LIC plans huge investments in equity

Life Insurance Corporation of India intends to pump in around Rs 1,05,000 crore into non-convertible debentures and equity in the current financial year, nearly 20 per cent more than the Rs 88,000 crore it invested in these instruments in 2008-09.

Around Rs 55,000 crore will be invested in NCDs and the remaining Rs 50,000 crore in the stock market, senior LIC executives told Business Standard.

With overseas markets largely frozen, Indian companies are looking to raise more resources from domestic sources, and the state-owned insurer, which has sizeable investments in large Indian companies, is looking to tap the opportunity.

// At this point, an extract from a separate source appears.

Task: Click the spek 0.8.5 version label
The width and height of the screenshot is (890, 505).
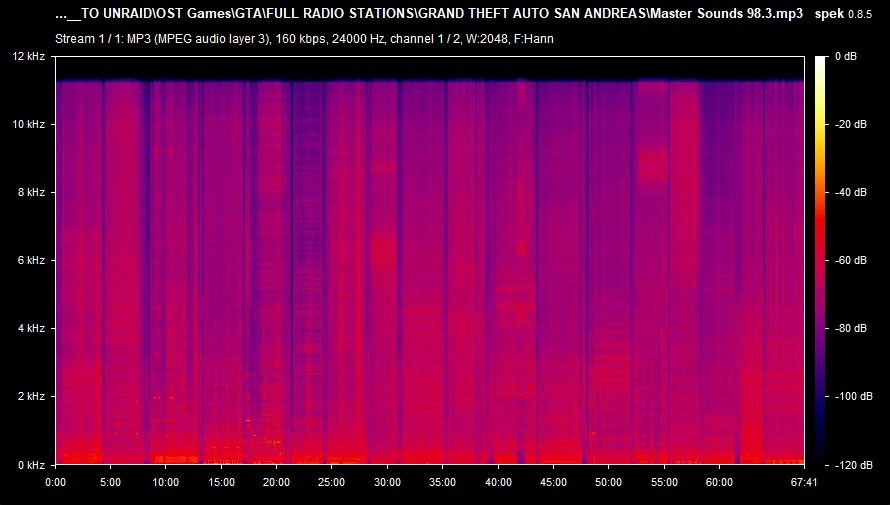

Last year, the country's largest life insurer invested Rs 40,300 in equities and around Rs 48,000 crore in NCDs and other debt instruments.

The higher investment plan is predicated on the expectation of a 4.5 per cent increase in new premiums this fiscal from Rs 47,828 crore last year to Rs 50,000 crore.

LIC's total premium income, which includes renewal premium and first premium income, is expected to be over Rs 1,75,000 crore,  around 12 per cent higher than last year's level of around Rs 1,55,700 crore.

Asked about LIC's investment plans, Managing Director Thomas Mathew T said the life insurer would always be a major player in debt instruments that finance the country's infrastructure growth.

"To sustain economic growth, infrastructure growth plays a key role. So, the demand for money from infrastructure firms will go up, and they will look at more NCD issues," he said.

The company intends to subscribe to NCDs that fetch over 12 per cent a year.

He added that with the formation of a stable government, LIC expected "the (equity) market rally to continue in the coming days".

In April, LIC invested about Rs 5,000 crore in nine NCD issues. "Our NCD investment accounts for about 20 per cent of the total subscription in NCD issues so far this year," said a senior LIC executive.

LIC's investment in equity has been nominal in the current financial year, though the insurer declined to provide data. A lack of investor interest in unit-linked insurance plans, in which 90 to 95 per cent of the funds is deployed in equity, has also been responsible for low equity exposure. But, with the market environment improving, insurance companies expect Ulip demand to rise again.

"We believe the bull-run will continue. Given the positive sentiments following the election of a stable government, our investment in equity and equity-related instruments will also go up," Mathew added.